Block chain is a technology that makes it possible for people and business to make quick payments on a secure network without a watchdog. All transactions that are made on the block chain are kept on record and cannot be altered at a later stage. It is difficult to define block chain as it is ever evolving and emerging. Financial services industries have supported block chain and about 40 of the largest companies have begun trying it out. However, people are still deciding how they can best utilise and gain from block chain technology.
How does block chain work?
Block chain as the name suggests, is a chain of blocks which represent information that is held together in a particular order. Many people even liken it to a ledger because it is basically how majority block chains operate. Each block of information represents a new transaction, buying and selling BTC bitcoin. Simply put, a block chain is a record of all transactions.
Block chain is instant
Block chain is super-fast and this is another reason people have latched onto its concept so well. The transactions that are made on the block chain are processed and confirmed much quicker than with other systems. Every transaction is being processed by special computers in milliseconds. This is because it is decentralised and does not rely on any government or organisation to control or manipulate it in any way.
Block chain is decentralised
Block chain functions with no central authority governing it and it allows people and companies to add and confirm their transactions. When paying with block chain based currency, the transaction is just between you and the person you are paying it to. This means that there is no middleman in your transaction.
If, for example, one copy of the block chain ledger is altered in any way, it will have to be verified first before it is even added to its own ledgers. It is much faster than traditional payment methods because it doesn’t need to wait on a slow moving, overcrowded source for verification. Everything happens simultaneously. Each person is able to change the ledger and record new blocks of information however the entire chain will be analysed by everyone to ensure that it is truthful. Everyone therefore, has their own copy of the ledger, but no-one is permitted to make a change without it being agreed on by everyone involved, much like a democracy.
Block chain – 3 parts
To better understand block chain, it can be broken down into three parts:
- A network of computers/contributors
- A network protocol
- A consent mechanism
The block chain may be public or private, depending on the permissions of the block chain. Each computer is known as a node and forms one part of the network of its participants. A network protocol is a rule book that basically determines how the computers interact with each other. Since each computer has its own copy of the ledger, it is protected against mistakes and fraud. The mechanism for consent is the process which transactions are verified by the block chain network. There must be agreement on the current and precise block chain.

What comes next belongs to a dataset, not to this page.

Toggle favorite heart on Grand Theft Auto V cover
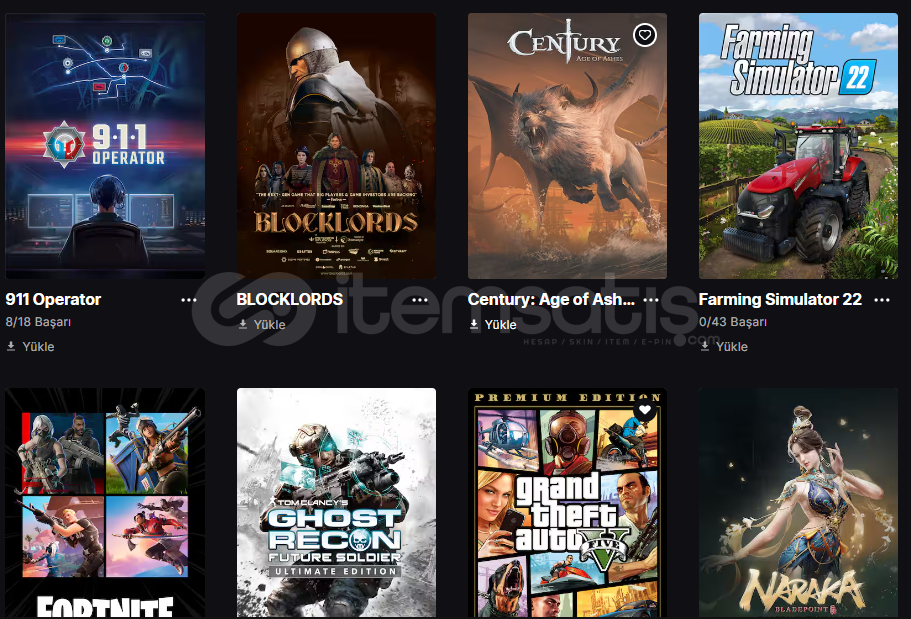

Block chain requires three things
- People or companies
- A relationship between these individuals
- A rulebook
The 4 Advantages of Block chain
Block chain technology has four big advantages:
Transparency – everyone in a block chain network can access the ledger and its rule book therefore no-one is kept in the dark. You can see who owned, paid or gave what to whom.
Security: everyone has a copy of the ledger therefore it is used when updating the new version. No person or company dominates the system, therefore you could say that everyone is in charge.
Instantaneous transactions: Block chain transactions can be validated quickly and easily therefore they are almost instant.
Decentralised: having a middleman tends to slow down any business or individual but block chain has no middle man and everyone has a say in how it operates.
What about double spending?
The double spend problem is solved as one of the major plus sides to block chain is that even though it is essentially digital money, all transactions are made public therefore it becomes obvious and glaring when money is being used multiple times.
The use of block chain can possibly hasten transactions while also minimising costs involved with third-party banks and lowers the risk of fraud. That means more speed, affordability, and security for everyone who uses block chain.